And in that calm, I have my epiphany. Clear as the brief patch of blue sky visible overhead.

Weather, like love, is unpredictable. We can study it, track it, try to understand its patterns—but in the end, it follows its own rules. The best we can do is prepare ourselves, make informed decisions, and sometimes, take a risk.

I've spent my life avoiding risks. Playing it safe. Using data and analysis to keep emotional storms at bay.

But some risks are worth taking.

Dakota Miles might break my heart again. The hurricane might trap me on a barrier island. Both are possibilities I can't control.

What I can control is my decision to chase the storm. To face the unpredictable head-on. To tell Dakota how I feel, even if he doesn't feel the same.

Because living in fear of emotional hurricanes isn't really living at all.

As I approach the causeway to Pawleys Island, I can see the water has indeed receded temporarily, though debris litters the road. It's passable—barely. The wind is starting to pick up again as the back end of the storm approaches.

I have maybe an hour before I'm trapped on the island.

I press the gas pedal and drive forward. Into the storm. Into uncertainty. Into possibility.

After all, I'm Harmony Baker, storm chaser. And today, I'm chasing more than just a hurricane.

Chapter 18-Dakota

I grip my stick tighter as I skate onto the ice, the roar of the crowd washing over me like a wave I can't quite ride. Playoff game three and I'm fucked six ways to Sunday – head not in the game, body going through the motions. Two nights of no sleep thinking about those green eyes, that sharp tongue, and the way Harmony Baker walked away from me like I was just another weather system passing through. The guys can tell something's off. Hell, I can tell something's off. The Charleston Renegades need Lucky Miles tonight, but all they've got is this hollow version of me wondering how I managed to screw up the one thing that actually mattered.

"Miles! Get your head in the game!" Coach bellows from the bench as I circle during warm-ups.

I nod, but the motion feels disconnected from my brain. The arena lights seem too bright tonight, the ice too slick, my gear too heavy. Everything's a little off-center, just like me.

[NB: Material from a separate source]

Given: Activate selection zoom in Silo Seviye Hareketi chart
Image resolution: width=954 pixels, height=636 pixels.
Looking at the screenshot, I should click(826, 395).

Asher skates up beside me, bumping my shoulder. "You good, man?"

"Peachy," I mutter, twirling my stick in my hands.

"Bullshit," he says, but doesn't push. That's the thing about Ash – he knows when to back off. "Just remember, we need you tonight. Whatever's going on in that thick skull of yours, shelve it for three periods."

Easy for him to say. Elle's probably in the stands right now, watching him with those adoring eyes. Not all of us get the fairytale, bro.

The buzzer sounds. Game time.

First shift, and I'm already a step behind. Their center wins the face-off clean, sending the puck back to their defenseman who rifles a shot toward our net. I'm supposed to be blocking the lane, but my reaction time is molasses. The puck whistles past my ear, and only our goalie's quick glove keeps us from going down early.

"Lucky! Come on!" Ryder shouts as we reset.

Luck. What a joke of a nickname right now. Nothing lucky about the way I fumble the puck at the blue line five minutes in, creating a breakaway that puts us down 1-0. Nothing lucky about the way I drift out of position in our defensive zone, leaving a man wide open for a one-timer. 2-0.

My brain's a traitor, hijacked by a weather girl with storm-cloud eyes and a smile that hit me like lightning. I see her face when I blink, hear her laugh when the crowd roars, feel the ghost of her fingertips along my jaw telling me I'm not the man she thought I was.

"Miles! Bench!" Coach bellows after I miss another assignment.

I skate over, legs burning with shame more than exertion, and drop onto the bench. Coach doesn't even look at me, just stares at the ice like I'm not worth the oxygen it would take to chew me out. That hurts worse than any screaming ever could.

The first period ends 3-0, us getting absolutely dominated. The locker room is a funeral parlor. Guys with thousand-yard stares, silent except for the occasional curse or clink of equipment being adjusted.

Coach walks in, clipboard in hand, jaw clenched. He looks at all of us, then zeroes in on me.

"I don't know what kind of game you think you're playing, Miles, but it sure as hell isn't hockey," he says, voice low and dangerous. "You want to throw away your season, fine. But you're taking nineteen other guys down with you."

He turns to address the whole room, but his words are still aimed at me like heat-seeking missiles. "This is the playoffs, gentlemen. Everything you've worked for all season. Right now, ask yourselves if you're giving everything. If the answer's no, then why the hell are you even here?"